> _WHAT TO DO_: Restate the records word for word, omitting nothing.

(Records from a dataset)
◇ ◇ ◇ ◇ ◇
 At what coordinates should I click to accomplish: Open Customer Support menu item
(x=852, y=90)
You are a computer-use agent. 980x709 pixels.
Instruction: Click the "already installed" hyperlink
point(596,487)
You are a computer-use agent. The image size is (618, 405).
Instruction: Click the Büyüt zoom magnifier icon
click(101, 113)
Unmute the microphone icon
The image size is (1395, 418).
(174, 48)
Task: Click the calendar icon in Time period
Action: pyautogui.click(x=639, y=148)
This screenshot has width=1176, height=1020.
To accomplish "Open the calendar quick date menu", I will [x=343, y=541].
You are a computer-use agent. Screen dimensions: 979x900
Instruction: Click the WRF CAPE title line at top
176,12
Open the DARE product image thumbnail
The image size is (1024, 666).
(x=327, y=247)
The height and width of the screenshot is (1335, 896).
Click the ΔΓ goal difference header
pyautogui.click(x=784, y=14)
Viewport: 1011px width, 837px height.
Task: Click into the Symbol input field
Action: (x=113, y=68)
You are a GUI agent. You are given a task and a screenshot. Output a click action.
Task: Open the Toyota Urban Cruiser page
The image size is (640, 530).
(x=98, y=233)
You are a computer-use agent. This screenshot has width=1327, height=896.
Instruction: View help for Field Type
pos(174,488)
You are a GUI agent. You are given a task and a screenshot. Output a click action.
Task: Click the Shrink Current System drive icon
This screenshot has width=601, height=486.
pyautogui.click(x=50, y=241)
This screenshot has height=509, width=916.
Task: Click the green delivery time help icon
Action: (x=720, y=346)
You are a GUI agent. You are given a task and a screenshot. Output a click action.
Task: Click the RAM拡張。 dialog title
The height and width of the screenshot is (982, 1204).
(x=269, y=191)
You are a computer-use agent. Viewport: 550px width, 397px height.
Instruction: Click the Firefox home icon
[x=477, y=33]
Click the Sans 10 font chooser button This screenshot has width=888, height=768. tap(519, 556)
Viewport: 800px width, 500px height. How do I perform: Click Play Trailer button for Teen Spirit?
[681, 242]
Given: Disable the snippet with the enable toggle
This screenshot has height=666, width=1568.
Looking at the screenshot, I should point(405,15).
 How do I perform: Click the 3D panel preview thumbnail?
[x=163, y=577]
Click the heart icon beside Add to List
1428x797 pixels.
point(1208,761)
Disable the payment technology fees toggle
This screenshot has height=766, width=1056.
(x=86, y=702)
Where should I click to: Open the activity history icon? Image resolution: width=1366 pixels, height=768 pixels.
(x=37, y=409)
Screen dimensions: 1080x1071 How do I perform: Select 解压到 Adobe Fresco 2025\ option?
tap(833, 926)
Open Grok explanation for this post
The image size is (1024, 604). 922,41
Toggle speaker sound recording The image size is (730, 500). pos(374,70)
◇ ◇ ◇ ◇ ◇
> _RESULT BELOW_:
 At what coordinates should I click to accomplish: Open Customer Support menu item
(x=852, y=90)
You are a computer-use agent. 980x709 pixels.
Instruction: Click the "already installed" hyperlink
point(596,487)
You are a computer-use agent. The image size is (618, 405).
Instruction: Click the Büyüt zoom magnifier icon
click(101, 113)
Unmute the microphone icon
The image size is (1395, 418).
(174, 48)
Task: Click the calendar icon in Time period
Action: pyautogui.click(x=639, y=148)
This screenshot has width=1176, height=1020.
To accomplish "Open the calendar quick date menu", I will [x=343, y=541].
You are a computer-use agent. Screen dimensions: 979x900
Instruction: Click the WRF CAPE title line at top
176,12
Open the DARE product image thumbnail
The image size is (1024, 666).
(x=327, y=247)
The height and width of the screenshot is (1335, 896).
Click the ΔΓ goal difference header
pyautogui.click(x=784, y=14)
Viewport: 1011px width, 837px height.
Task: Click into the Symbol input field
Action: (x=113, y=68)
You are a GUI agent. You are given a task and a screenshot. Output a click action.
Task: Open the Toyota Urban Cruiser page
The image size is (640, 530).
(x=98, y=233)
You are a computer-use agent. This screenshot has width=1327, height=896.
Instruction: View help for Field Type
pos(174,488)
You are a GUI agent. You are given a task and a screenshot. Output a click action.
Task: Click the Shrink Current System drive icon
This screenshot has width=601, height=486.
pyautogui.click(x=50, y=241)
This screenshot has height=509, width=916.
Task: Click the green delivery time help icon
Action: (x=720, y=346)
You are a GUI agent. You are given a task and a screenshot. Output a click action.
Task: Click the RAM拡張。 dialog title
The height and width of the screenshot is (982, 1204).
(x=269, y=191)
You are a computer-use agent. Viewport: 550px width, 397px height.
Instruction: Click the Firefox home icon
[x=477, y=33]
Click the Sans 10 font chooser button This screenshot has width=888, height=768. tap(519, 556)
Viewport: 800px width, 500px height. How do I perform: Click Play Trailer button for Teen Spirit?
[681, 242]
Given: Disable the snippet with the enable toggle
This screenshot has height=666, width=1568.
Looking at the screenshot, I should point(405,15).
 How do I perform: Click the 3D panel preview thumbnail?
[x=163, y=577]
Click the heart icon beside Add to List
1428x797 pixels.
point(1208,761)
Disable the payment technology fees toggle
This screenshot has height=766, width=1056.
(x=86, y=702)
Where should I click to: Open the activity history icon? Image resolution: width=1366 pixels, height=768 pixels.
(x=37, y=409)
Screen dimensions: 1080x1071 How do I perform: Select 解压到 Adobe Fresco 2025\ option?
tap(833, 926)
Open Grok explanation for this post
The image size is (1024, 604). 922,41
Toggle speaker sound recording The image size is (730, 500). pos(374,70)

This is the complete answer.